In 1997, Arizona approved a law that requires counties with populations greater than 1,200,000 to exclusively only CBG fuel. Their intention was to reduce air pollution — also a top concern for the Environmental Protection Agency, which will ultimately have the final say in whether the fuel blends can be used.
Phoenix has consistently failed to meet air quality standards, netting a 5th place for most unhealthy days of ozone and a 7th place for worst annual particle pollution levels in the American Lung Association’s 2023 national State of the Air report. The threat of a federal takeover of the region’s air quality programs looms if existing efforts to improve pollution levels fail or are scaled back.

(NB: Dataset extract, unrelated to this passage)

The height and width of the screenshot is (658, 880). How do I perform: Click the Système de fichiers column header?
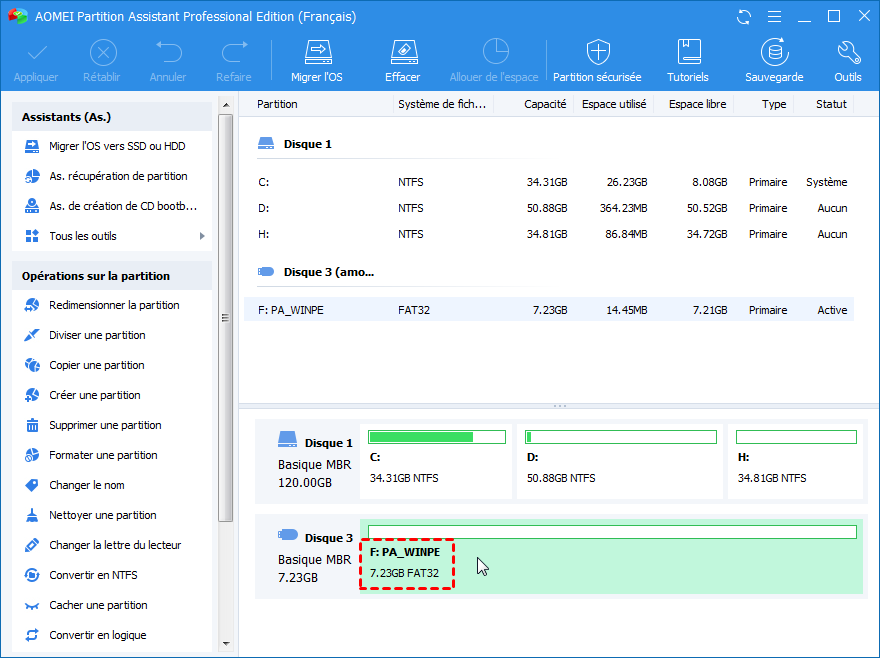click(439, 104)
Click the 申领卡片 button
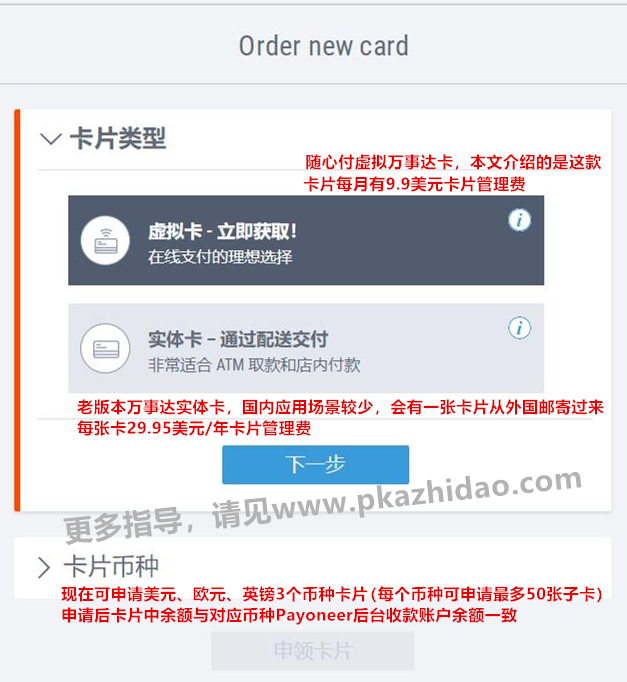The height and width of the screenshot is (682, 627). [313, 651]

But Republicans are confident that the list of fuel blends they’re proposing will meet with the EPA’s approval. Two of the blends are already used in California, Texas and New Mexico, and CBG is included in the list.
According to Republicans, increasing the number of options is the key to driving down prices so that Arizonans can afford their daily commutes. Rep. Alexander Kolodin, R-Scottsdale, said that introducing competition into the state’s fuel market is the best solution.
“It’s simply a matter of classical economics,” he said. “When you increase the options available to supply a market, it has a deflationary impact on prices.”
Addressing gas prices is one of the top priorities for legislative Republicans going into the next session, which begins in January. After spending the last two years waging culture war battles (that earned a record number of vetoes under Hobbs), the party says it plans to turn its focus in the election year to mitigating the impact of inflation on everyday Arizonans by slashing taxes and lowering costs. This year, the GOP succeeded in eliminating the rental tax — which 75 cities and towns in the state benefited from — and passing a family tax rebate that reimbursed Arizonans $250 per dependent.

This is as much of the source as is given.